◆ **TEXT**

National Championship Betting Odds, Predictions: Our Pick for Kansas vs. North Carolina (Monday, April 4)
Getty Images. Pictured: Ochai Agbaji (left) and Armando Bacot (right).
Kansas vs. North Carolina Odds
-110o / -110u
|North Carolina Odds|
-110o / -110u
By: Jim Root
So, what do you say after that epic Saturday night clash? After Kansas took care of Villanova in business-like fashion, the expectations for a terrific nightcap between arch-rivals UNC and Duke could not have been higher.
Fortunately, we got the classic we hoped for — though, the victor may have been surprising to many.
For Tar Heel fans, the elation that comes with slaying the Coach K giant on this grandest of stages may be incomparable. For the players and the coaches, that was merely a (rather large) step in the climb to the top of the sport’s mountain.
Refocusing and reenergizing is likely a bigger challenge for the crowd than it is for the players — it’s the national title game. I cannot envision a true letdown effect.
More daunting is the challenge of facing a Kansas team that looked like a juggernaut in Saturday’s game. The Jayhawks completely obliterated a stout Villanova defense to an absurd degree:
KU scored 1.398 points per possession — the highest mark against Villanova's defense in the last five seasons — while scoring zero fast-break points. It's the first game all season the Jayhawks didn't score in transition.

◆ **THE TASKS**
1. From the Kansas vs. North Carolina preview, extract the passage starting at "Fortunately, we got" and ending at "true letdown effect.".
2. Extend the Kansas vs. North Carolina preview, picking up after its final sentence.

◆ **DATA SUPPLIED**
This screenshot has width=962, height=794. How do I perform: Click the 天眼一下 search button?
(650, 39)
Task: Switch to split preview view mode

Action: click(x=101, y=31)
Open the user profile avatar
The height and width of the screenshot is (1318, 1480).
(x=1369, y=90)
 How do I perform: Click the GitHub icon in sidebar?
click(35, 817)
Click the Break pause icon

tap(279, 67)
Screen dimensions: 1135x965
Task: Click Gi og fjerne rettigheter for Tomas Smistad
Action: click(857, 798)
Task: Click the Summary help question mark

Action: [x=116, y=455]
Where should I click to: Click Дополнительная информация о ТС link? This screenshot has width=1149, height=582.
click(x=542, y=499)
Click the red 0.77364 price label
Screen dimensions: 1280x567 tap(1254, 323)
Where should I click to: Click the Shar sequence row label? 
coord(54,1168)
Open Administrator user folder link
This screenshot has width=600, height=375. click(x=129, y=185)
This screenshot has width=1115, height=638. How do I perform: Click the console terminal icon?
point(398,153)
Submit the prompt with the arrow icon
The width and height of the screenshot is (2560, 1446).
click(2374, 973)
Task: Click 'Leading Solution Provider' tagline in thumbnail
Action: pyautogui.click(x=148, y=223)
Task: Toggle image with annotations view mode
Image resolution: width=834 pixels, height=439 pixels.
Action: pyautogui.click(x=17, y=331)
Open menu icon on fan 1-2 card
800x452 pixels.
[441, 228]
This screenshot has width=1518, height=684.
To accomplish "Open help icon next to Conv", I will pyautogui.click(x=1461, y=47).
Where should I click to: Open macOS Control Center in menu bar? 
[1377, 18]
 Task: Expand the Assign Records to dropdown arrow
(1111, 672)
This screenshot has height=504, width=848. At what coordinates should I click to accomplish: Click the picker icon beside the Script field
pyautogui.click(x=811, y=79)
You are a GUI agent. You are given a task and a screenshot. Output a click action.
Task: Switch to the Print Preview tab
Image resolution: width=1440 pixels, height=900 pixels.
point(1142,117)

◆ **FINAL ANSWERS**
1.
Fortunately, we got the classic we hoped for — though, the victor may have been surprising to many.
For Tar Heel fans, the elation that comes with slaying the Coach K giant on this grandest of stages may be incomparable. For the players and the coaches, that was merely a (rather large) step in the climb to the top of the sport’s mountain.
Refocusing and reenergizing is likely a bigger challenge for the crowd than it is for the players — it’s the national title game. I cannot envision a true letdown effect.

2.
— Jesse Newell (@jessenewell) April 3, 2022
Foremost in that effort were David McCormack and Ochai Agbaji, the two senior leaders.
McCormack was everywhere, unleashing some rim-rocking dunks and finishing with deft touch on the block. When he’s that active and engaged, he’s unstoppable.
Agbaji, meanwhile, started the game 6-for-6 from beyond the arc, sparking the inferno that scorched the Wildcats to a crisp.
Many storylines linger as we head to the season’s finish line. Which McCormack will show up? What about Remy Martin? And will Armando Bacot’s ankle limit his mobility and effectiveness?
Let’s dive in!
By: Ky McKeon
Kansas’ path to the Final Four was arguably (and really not arguably) the easiest of the New Orleans quartet.
The Jayhawks started with Texas Southern, then got a Creighton squad missing its starting point guard and center.
Providence was next, the “luckiest” team in the country and an overseeded 4-seed by analytics.
Then came Miami (FL), a 10-seed that knocked out the mighty Auburn Tigers for KU.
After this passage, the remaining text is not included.